Goldman Sachs and Morgan Stanley will alter their business models and begin accepting applications for checking and savings accounts, safety deposit boxes… that sort of thing.

The move gives both banks carte blanche access to emergency loans at the Fed discount window and protection for its customers under the FDIC. They’ll also be able to tap directly into “savings” deposited into customer accounts to cover losses made in their investment banking divisions. Such bank deposits kept Bank of America and Citi afloat this year, while Lehman and Bear bit the dust.

As depository institutions, they’ll also be subjecting themselves to greater oversight and regulation.

  Essentially… the gilded age of investment banking is over.
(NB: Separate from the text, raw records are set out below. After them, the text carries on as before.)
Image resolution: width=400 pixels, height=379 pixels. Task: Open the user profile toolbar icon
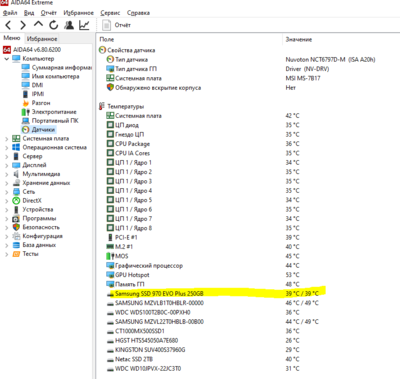coord(69,25)
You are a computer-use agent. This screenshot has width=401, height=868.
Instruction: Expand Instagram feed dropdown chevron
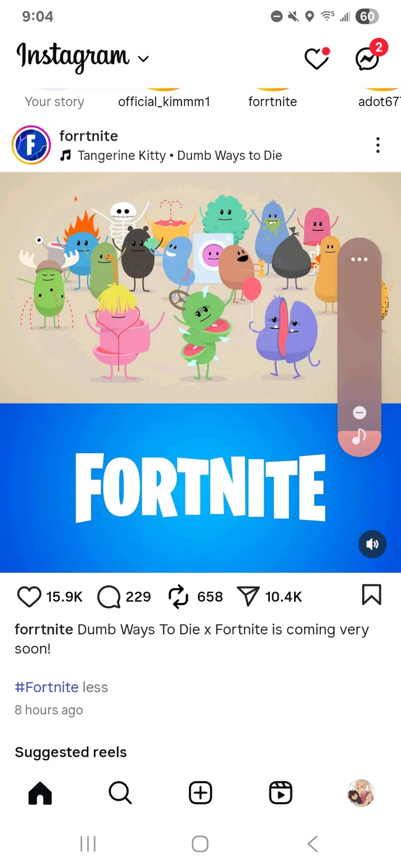(143, 59)
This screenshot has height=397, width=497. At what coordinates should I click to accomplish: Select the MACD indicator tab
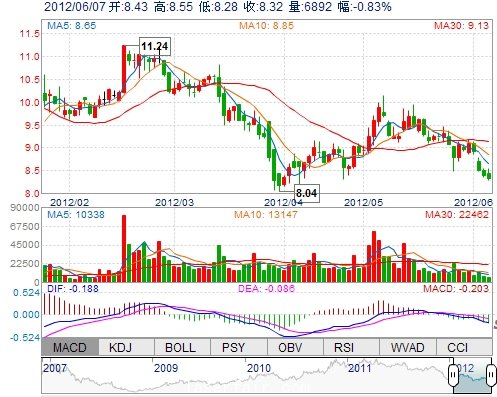[70, 347]
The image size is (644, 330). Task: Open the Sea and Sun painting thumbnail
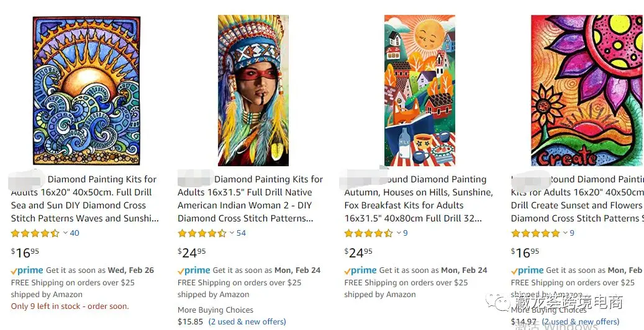(87, 91)
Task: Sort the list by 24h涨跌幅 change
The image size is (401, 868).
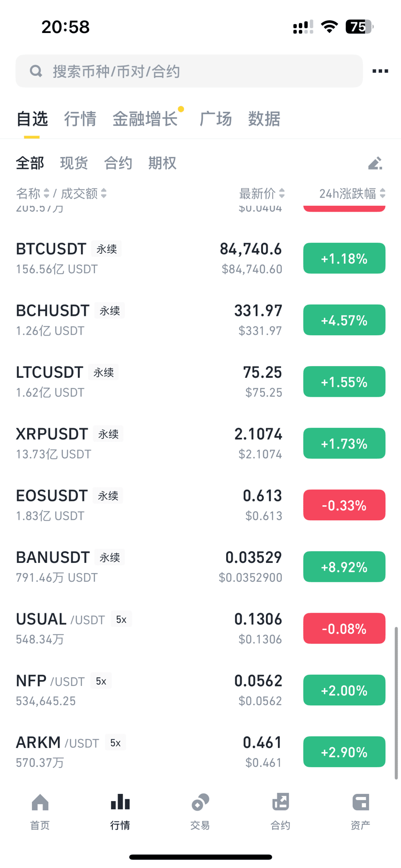Action: point(353,193)

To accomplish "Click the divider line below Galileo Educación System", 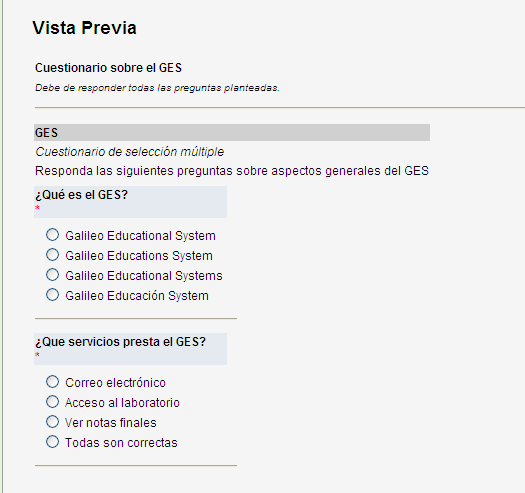I will point(136,319).
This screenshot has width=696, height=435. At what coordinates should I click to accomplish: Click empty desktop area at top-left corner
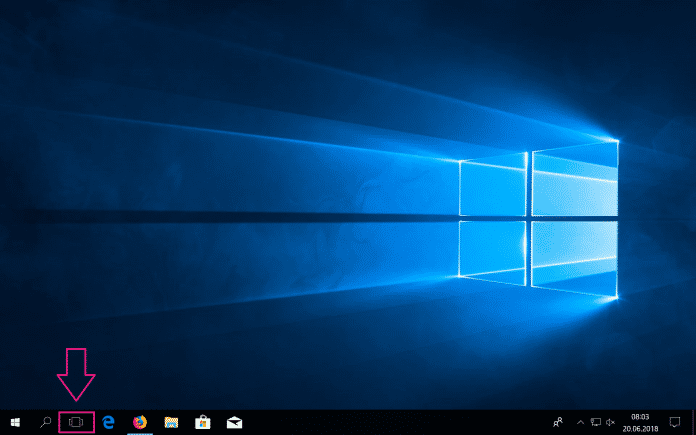coord(30,30)
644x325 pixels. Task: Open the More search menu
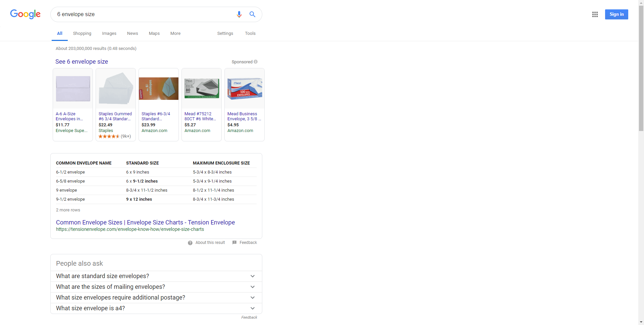point(175,34)
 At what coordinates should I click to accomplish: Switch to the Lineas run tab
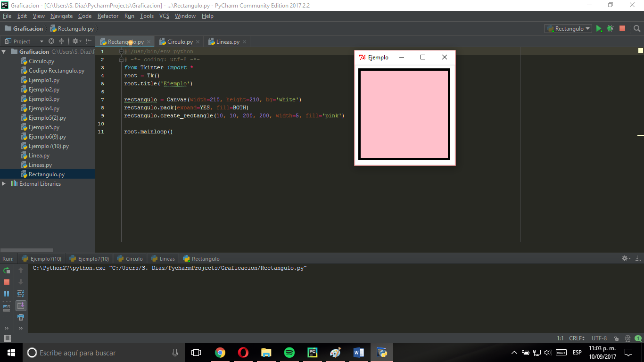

We can’t wait to get our offer in the mail for a free coffee maker upon opening a checking account with Goldman Sachs.

  “Who will want to be a shareholder in anything like an investment bank, anyway?” asks Byron King. “We’re setting a precedent. When Wall Street institutions fail, the shareholders lose. OK, so be it.

“But in the future, who or what is going to offer up new investment capital? Let me put it a different way. The U.S. economy — as well as the economies of the rest of the world — needs large amounts of new investment. The global economy needs everything from energy and water systems to manufacturing plants to agricultural improvements to public improvements like roads, bridges, schools, etc. Where will the money come from?

“There is only so much money anyone can raise through private placements. And commercial banks are not known for their willingness to fund anything that looks overly speculative. Government — at least in the U.S. — tends to be the worst sort of entity to pick economic winners and losers. So without the investment banks, how will big projects raise capital?”

  “Am I crazy?” asks a reader. “Was not the cause of our current financial crisis a direct result of Greenspan and the Fed dropping the overnight rate to 1% forever and flooding the market with oodles of liquidity? But now the solution to this crisis is to leave the rate at 2% or less forever and flood the market with oodles of liquidity.

“The next time I catch a cold, you won’t find me lying around feeling miserable. By God, I am going out to find someone to give me the flu.”

The 5 responds: If you ask the Maestro himself, as we did for our film I.O.U.S.A., he’ll tell you the demand for capital in the Eastern Bloc countries after the fall of the Berlin Wall and the high demand for U.S. Treasuries in the emerging Asian economies were the root causes of low interest rates in the West throughout the 1990s and early in this century.

Still, even if you grant him this trespass, your point is taken. The consequences of low interest rates over such a long period of time have been one bubble after another, each larger and more destructive to the “real economy” than the last. By what measure of sanity do they think artificially low interest rates will save the financial system this time?

It’s either them or us… but one thing is for sure: We’re so far apart on this that someone’s got to be crazy. Still, keep in mind… opportunity, in a situation like this, is born of crazy.